With respect to Urban's argument that Impact Construction (as opposed to Impact Contracting) was negligent, this does not affect Urban's liability as a general contractor under Labor Law § 240(1). (Cabrera v. Arrow Steel Window Corp., 2018 NY App. Div. LEXIS 5255, 2018 NY Slip Op 05275 (2d Dept. 2018] [general contractor was subject to liability under Labor Law § 240(1) because it had the authority to enforce safety standards and choose the subcontractor who did the asbestos work, directly entered into a contract with the subcontractor, and had the authority to exercise control over the work, even if it did not actually do so].) On the present motion, Urban has not cross-moved for relief against Impact Construction. A separate motion is pending by Impact Construction (Motion Sequence No. 7) to dismiss all claims and cross-claims against it. Accordingly, whether or not another entity may or may not be required to indemnify or grant contribution to Urban does not affect Urban's liability under Labor Law § 240(1).

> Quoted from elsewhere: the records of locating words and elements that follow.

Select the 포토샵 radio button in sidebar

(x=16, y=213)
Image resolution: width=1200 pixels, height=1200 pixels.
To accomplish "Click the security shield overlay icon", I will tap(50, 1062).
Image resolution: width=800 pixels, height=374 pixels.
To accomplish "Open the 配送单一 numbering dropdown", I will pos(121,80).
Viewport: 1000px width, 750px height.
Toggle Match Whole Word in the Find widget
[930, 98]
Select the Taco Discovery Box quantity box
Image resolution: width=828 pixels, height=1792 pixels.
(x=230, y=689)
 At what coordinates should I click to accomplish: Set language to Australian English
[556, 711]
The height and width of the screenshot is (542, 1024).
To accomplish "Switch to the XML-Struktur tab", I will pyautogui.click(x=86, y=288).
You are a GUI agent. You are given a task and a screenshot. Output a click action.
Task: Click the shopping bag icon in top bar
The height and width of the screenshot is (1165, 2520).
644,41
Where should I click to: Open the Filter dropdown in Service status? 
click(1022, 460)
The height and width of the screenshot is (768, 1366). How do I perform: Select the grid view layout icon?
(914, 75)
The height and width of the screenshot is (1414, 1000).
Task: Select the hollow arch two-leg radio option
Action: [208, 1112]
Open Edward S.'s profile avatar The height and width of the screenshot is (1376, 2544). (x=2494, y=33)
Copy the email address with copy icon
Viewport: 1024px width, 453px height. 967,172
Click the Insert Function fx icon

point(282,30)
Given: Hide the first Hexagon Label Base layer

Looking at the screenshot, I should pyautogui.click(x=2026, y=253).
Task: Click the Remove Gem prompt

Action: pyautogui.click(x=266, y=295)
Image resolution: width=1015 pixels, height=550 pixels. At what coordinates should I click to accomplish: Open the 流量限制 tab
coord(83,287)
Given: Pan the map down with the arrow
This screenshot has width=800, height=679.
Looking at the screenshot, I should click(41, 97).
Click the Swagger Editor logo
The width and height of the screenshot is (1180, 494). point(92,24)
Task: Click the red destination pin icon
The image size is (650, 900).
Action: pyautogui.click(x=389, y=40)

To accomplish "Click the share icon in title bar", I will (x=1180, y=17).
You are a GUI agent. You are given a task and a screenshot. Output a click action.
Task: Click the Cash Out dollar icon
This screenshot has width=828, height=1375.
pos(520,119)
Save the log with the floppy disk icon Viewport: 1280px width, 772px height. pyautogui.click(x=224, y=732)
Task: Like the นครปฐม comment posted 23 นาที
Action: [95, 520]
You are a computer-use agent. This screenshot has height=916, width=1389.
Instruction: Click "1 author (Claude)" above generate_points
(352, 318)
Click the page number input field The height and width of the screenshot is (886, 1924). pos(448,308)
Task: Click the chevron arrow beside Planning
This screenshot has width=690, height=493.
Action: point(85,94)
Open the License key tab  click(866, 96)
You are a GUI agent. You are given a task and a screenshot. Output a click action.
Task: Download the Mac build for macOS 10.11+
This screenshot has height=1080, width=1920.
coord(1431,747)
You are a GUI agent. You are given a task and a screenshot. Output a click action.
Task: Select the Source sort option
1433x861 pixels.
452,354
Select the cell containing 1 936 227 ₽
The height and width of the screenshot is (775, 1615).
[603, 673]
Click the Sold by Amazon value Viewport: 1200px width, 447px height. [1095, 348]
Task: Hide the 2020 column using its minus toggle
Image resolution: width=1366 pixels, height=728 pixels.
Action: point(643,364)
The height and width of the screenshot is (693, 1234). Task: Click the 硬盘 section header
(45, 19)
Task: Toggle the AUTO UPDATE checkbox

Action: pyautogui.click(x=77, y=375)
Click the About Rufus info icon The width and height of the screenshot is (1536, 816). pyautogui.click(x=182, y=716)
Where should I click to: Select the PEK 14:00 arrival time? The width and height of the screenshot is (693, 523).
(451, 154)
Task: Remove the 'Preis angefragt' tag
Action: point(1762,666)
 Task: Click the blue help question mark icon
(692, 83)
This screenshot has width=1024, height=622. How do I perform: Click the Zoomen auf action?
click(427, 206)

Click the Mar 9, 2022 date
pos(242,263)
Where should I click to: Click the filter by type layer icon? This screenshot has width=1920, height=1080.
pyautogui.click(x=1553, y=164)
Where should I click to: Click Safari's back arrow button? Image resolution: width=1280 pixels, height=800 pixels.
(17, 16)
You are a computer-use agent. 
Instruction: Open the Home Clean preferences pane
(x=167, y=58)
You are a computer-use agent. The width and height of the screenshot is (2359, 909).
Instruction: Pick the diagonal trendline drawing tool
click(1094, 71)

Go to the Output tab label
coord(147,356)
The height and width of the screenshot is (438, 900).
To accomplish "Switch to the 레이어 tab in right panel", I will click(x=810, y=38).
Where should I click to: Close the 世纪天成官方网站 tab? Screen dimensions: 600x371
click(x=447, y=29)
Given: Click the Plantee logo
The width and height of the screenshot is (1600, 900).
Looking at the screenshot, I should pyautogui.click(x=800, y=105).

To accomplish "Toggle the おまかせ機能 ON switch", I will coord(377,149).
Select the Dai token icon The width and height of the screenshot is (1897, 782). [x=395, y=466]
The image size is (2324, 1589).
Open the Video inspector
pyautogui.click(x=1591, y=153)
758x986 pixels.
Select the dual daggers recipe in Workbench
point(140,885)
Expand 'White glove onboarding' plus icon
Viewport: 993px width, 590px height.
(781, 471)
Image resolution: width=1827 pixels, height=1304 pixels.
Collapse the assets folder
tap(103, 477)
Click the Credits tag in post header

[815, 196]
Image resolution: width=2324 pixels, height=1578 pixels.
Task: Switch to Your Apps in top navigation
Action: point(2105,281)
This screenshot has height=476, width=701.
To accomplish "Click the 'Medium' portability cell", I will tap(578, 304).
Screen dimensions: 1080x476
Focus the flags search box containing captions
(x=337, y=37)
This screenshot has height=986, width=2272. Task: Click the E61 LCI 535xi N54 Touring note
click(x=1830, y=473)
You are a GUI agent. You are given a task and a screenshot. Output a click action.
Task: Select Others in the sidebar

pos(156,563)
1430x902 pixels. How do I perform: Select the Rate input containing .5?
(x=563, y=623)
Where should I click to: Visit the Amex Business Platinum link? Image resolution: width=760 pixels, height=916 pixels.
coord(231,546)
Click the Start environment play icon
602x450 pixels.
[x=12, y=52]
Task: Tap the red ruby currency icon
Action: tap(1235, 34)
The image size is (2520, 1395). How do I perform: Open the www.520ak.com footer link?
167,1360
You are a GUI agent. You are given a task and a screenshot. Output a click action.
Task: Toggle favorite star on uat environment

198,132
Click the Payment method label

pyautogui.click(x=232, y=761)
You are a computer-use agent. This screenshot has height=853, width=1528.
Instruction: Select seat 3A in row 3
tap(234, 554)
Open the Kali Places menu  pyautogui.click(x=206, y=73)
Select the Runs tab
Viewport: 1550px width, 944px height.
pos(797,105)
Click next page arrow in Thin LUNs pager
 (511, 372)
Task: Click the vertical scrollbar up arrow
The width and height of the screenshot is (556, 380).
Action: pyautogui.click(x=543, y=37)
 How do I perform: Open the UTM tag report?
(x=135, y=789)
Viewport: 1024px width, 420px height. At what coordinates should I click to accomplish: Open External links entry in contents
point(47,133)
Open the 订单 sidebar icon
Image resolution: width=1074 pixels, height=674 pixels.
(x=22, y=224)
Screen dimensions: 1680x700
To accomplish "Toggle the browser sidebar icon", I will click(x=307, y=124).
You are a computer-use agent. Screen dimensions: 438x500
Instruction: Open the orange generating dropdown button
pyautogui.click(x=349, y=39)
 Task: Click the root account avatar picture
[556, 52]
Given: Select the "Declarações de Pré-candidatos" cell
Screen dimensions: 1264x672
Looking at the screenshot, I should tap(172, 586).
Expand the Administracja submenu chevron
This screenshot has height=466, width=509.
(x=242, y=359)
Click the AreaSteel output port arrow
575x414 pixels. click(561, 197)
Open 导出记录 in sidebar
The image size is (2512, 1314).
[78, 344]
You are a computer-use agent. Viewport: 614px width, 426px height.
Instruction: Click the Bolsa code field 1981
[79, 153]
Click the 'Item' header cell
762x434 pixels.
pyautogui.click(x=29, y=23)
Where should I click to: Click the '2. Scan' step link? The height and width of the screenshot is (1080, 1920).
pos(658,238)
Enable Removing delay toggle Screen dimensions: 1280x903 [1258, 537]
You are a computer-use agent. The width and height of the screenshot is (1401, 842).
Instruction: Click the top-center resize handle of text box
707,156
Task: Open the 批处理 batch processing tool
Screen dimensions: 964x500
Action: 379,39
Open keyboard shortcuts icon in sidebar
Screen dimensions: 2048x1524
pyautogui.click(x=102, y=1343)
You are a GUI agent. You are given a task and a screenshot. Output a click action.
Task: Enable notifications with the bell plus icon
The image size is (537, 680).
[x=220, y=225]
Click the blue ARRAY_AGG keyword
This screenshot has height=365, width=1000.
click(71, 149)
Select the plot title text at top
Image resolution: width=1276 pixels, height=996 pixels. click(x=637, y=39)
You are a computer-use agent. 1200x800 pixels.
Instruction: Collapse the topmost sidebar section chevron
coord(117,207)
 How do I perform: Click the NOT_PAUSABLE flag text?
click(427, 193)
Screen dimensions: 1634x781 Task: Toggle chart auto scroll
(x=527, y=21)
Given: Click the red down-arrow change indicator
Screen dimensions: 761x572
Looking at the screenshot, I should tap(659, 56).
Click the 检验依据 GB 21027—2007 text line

Accordingly, it is hereby,

ORDERED that the motion is granted, and it is further

ORDERED that the plaintiffs are granted summary judgment as to defendant Urban on the plaintiffs' claim under Labor Law § 240(1) only.

This is the Decision and Order of the Court.



Dated: 9-11-20

_____________________________

Adrian Armstrong, A.J.S.C. Footnotes

Footnote 1: The use of "plaintiff" herein in the singular indicates the injured plaintiff only.

Footnote 2: It is disputed whether the plaintiff was employed by third party defendant Impact Construction Corp. ("Impact Construction") or third party defendant Impact Contracting Services, Inc. ("Impact Contracting") — companies owned by the same principle. It is unnecessary to address these issues on the present motion.

Footnote 3: The object as described by the plaintiff appears to have been a skylight, as admitted by plaintiff's attorney in his affirmation in support of the motion. The word skylight will be used herein for clarity.